ディープのピンスポットをじっくりと攻めるのに最適なのが、「ダウンショットリグ」です。

シンカーの先にリーダーを介してフックを結ぶこのリグは、ルアーをボトムから少し浮かせた状態で、一点でネチネチと誘い続けることができます。

食い渋ったバスに対して非常に有効なリグです。

リアクションバイトを誘発させたい場合は、「フットボールジグ」が活躍します。

ラグビーボールのような形状のヘッドが特徴で、ボトムの感知能力に優れています。

ボトムでジグを跳ねさせる「リフト&フォール」で、反射的にバスに口を使わせる釣り方が効果的です。

夏のバス釣りで迷ったらこれ ルアー・ワームのタイプ別解説

時間帯や場所によっておすすめのルアーを紹介されても、結局どれから使えばいいか分からない、と感じることはありませんか。

そんな悩みを解決するために、この章では夏のバス釣で活躍するルアーを大きく3つのタイプに分けて、それぞれの特徴と楽しみ方を解説します。

自分のスタイルに合ったルアータイプを見つける参考にしてください。

表層で楽しむトップウォーター

トップウォーターの釣りは、その名の通り水面に浮くルアーを使ってバスを誘うスタイルです。

特に朝夕のまずめ時、バスが水面を意識してベイトフィッシュや虫を追いかけている時間帯に絶大な効果を発揮します。

この釣りの最大の魅力は、水面が爆発するエキサイティングなバイトシーンが丸見えであることです。

心臓が飛び出るようなバイトの瞬間は、一度味わうと病みつきになること間違いありません。

ポッパーやペンシルベイト、羽根モノなど様々な種類があり、それぞれが出す音や波紋でバスにアピールします。

効率よく探る巻き物系ルアー

巻き物系ルアーとは、リールを巻くことでルアー自体がアクションし、広範囲のバスにアピールできるルアーの総称です。

夏のバスは高水温を避けて日陰や流れのある場所に移動しますが、朝夕の捕食タイムには広範囲に散らばることもあります。

そんな状況で広範囲に散らばった高活性なバスをスピーディーに探せるのが、巻き物系ルアーの最大の強みです。

このような役割を持つルアーは「サーチベイト」とも呼ばれ、その日のバスの居場所を効率的に見つけ出すのに役立ちます。

代表的なものに、一定の層を泳ぐクランクベイトや、強い波動とフラッシングでアピールするスピナーベイトなどがあります。

じっくり誘うワームの釣り

ワームはソフトプラスチック素材でできたルアーで、その柔らかさと多彩な形状で、より自然な誘いが可能です。

日中の厳しい暑さでバスの活性が下がり、シェードの奥や障害物の陰に隠れてしまったようなタフな状況でこそ真価を発揮します。

何を投げても全く反応がない…」そんな時に試してほしいのがワームの釣りです。

ノーシンカーリグやテキサスリグ、ダウンショットリグなど、様々な仕掛け(リグ)を使い分けることで、あらゆる状況に対応できます。

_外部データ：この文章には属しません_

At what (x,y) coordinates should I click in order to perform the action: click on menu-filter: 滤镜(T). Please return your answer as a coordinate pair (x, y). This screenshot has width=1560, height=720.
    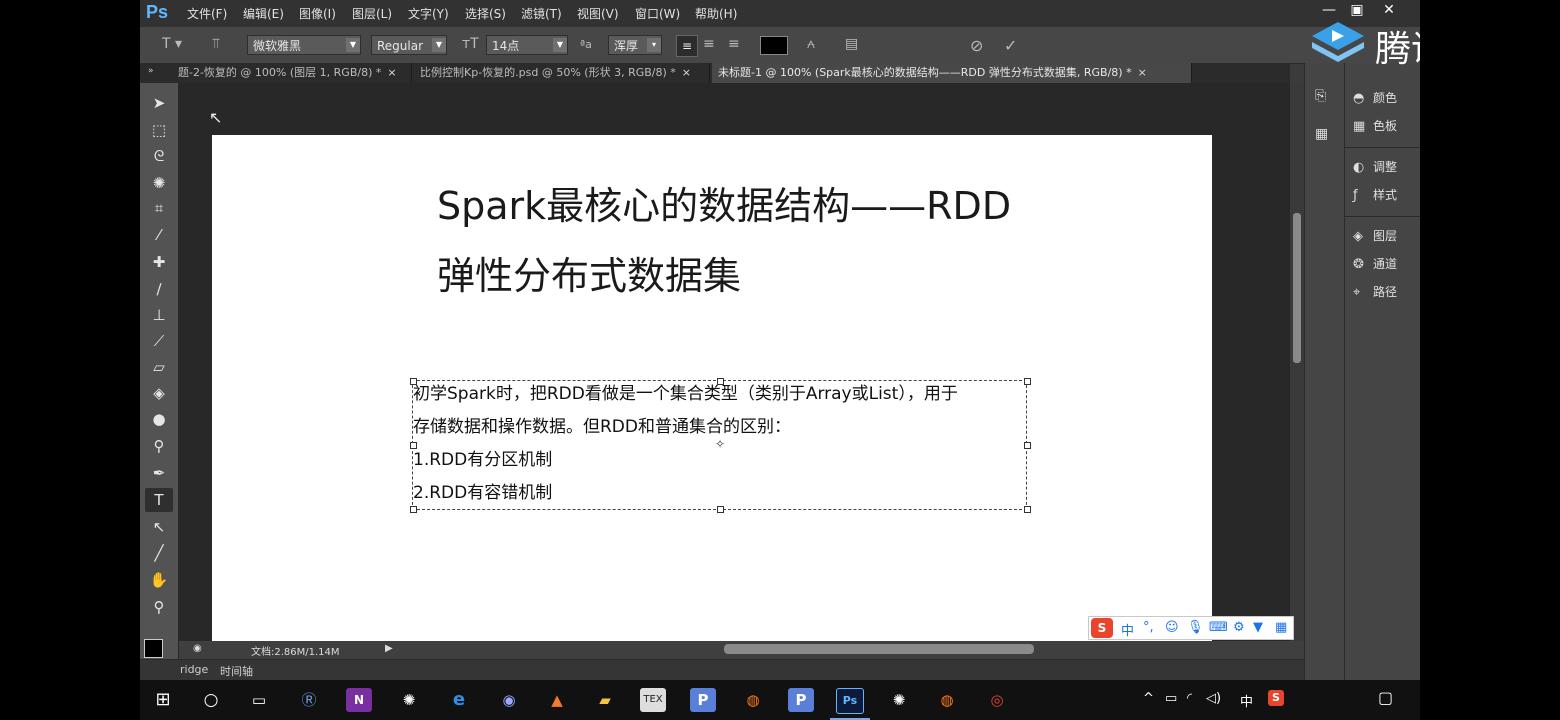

スレたバスや低活性のバスにも口を使わせる最終兵器として、タックルボックスに必ず忍ばせておきたいタイプです。

まとめ

夏のバス釣りは、高水温という厳しい条件下で行うため、バスの行動パターンを理解することが最も重要です。バスの居場所となる「シェード」「カレント」「ベイト」の3大要素を意識することで、釣果は大きく変わります。

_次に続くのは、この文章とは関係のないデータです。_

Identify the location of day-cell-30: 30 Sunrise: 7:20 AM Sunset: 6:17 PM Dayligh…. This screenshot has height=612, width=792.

朝まずめはトップウォーター、日中はカバー撃ち、夕まずめは巻き物といったように、時間帯やフィールドの状況に合わせた的確なルアーセレクトが攻略の鍵となります。ウィードにはフロッグ、流れ込みにはI字系ルアーなど、本記事で紹介したルアーを使い分けてください。

状況判断こそが夏のバス釣りの醍醐味です。この記事を参考に、タフな夏のフィールドを攻略し、価値ある一匹をぜひキャッチしてください。